MATERIALS PROVIDED start

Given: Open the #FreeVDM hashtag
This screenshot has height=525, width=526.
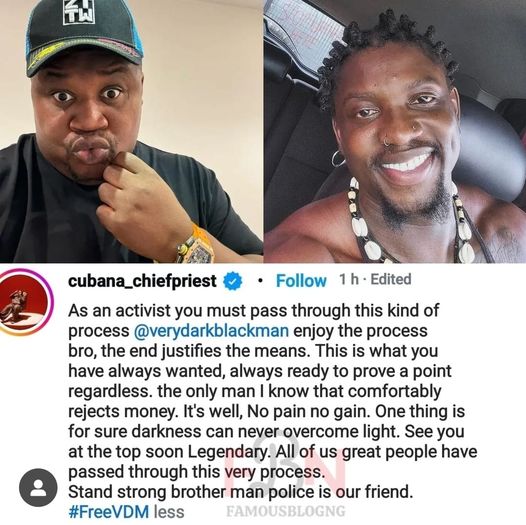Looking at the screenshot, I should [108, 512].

MATERIALS PROVIDED end
MATERIALS PROVIDED start

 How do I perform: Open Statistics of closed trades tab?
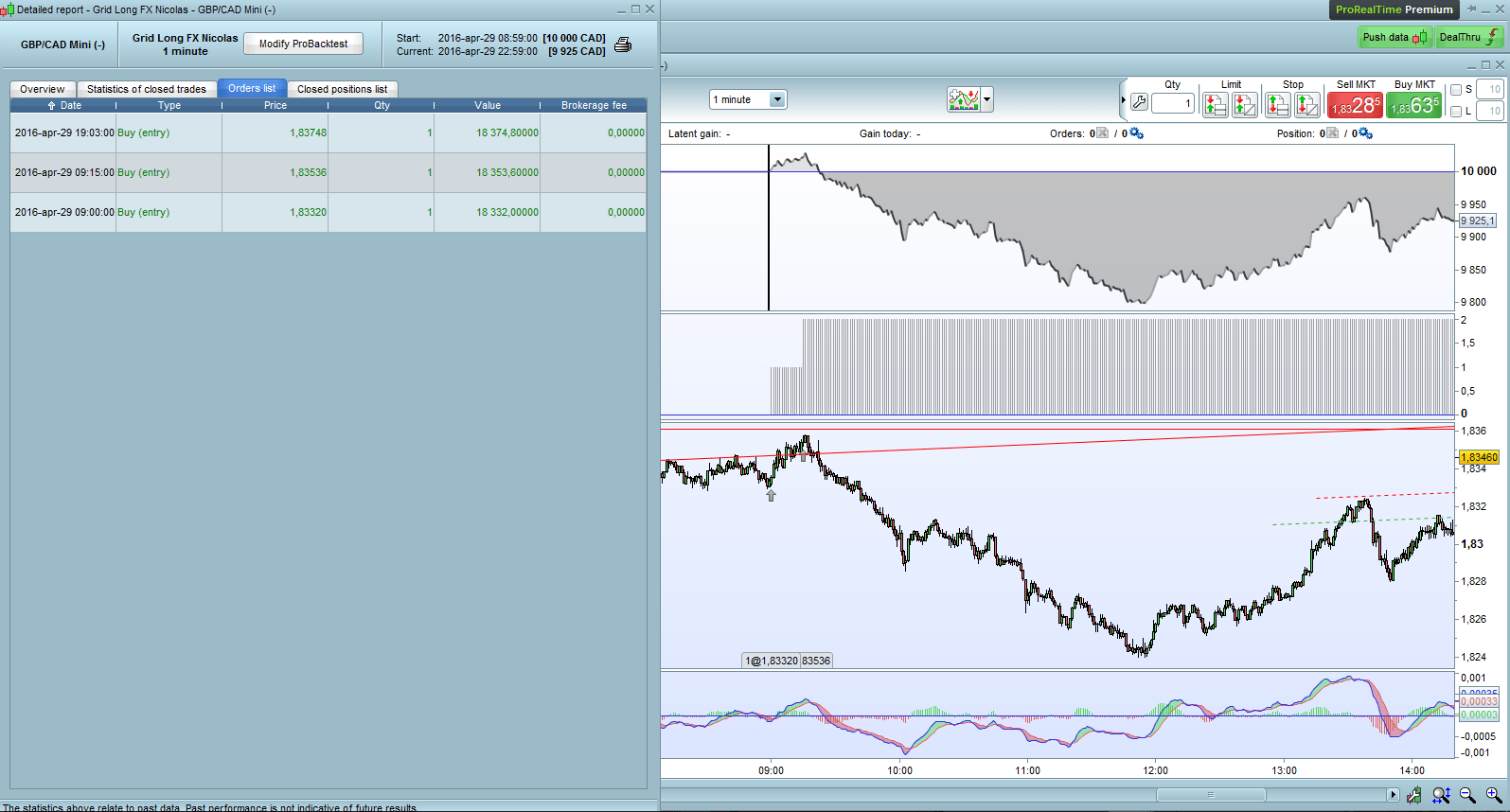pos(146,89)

MATERIALS PROVIDED end

§ **SET TASK**
Copy the items verbatim from the line containing "Given: Open the #FreeVDM hashtag" through the line containing "Looking at the", including both of those lines. Leave the pictures out.

§ **OUTPUT OF THE EXERCISE**
Given: Open the #FreeVDM hashtag
This screenshot has height=525, width=526.
Looking at the screenshot, I should [108, 512].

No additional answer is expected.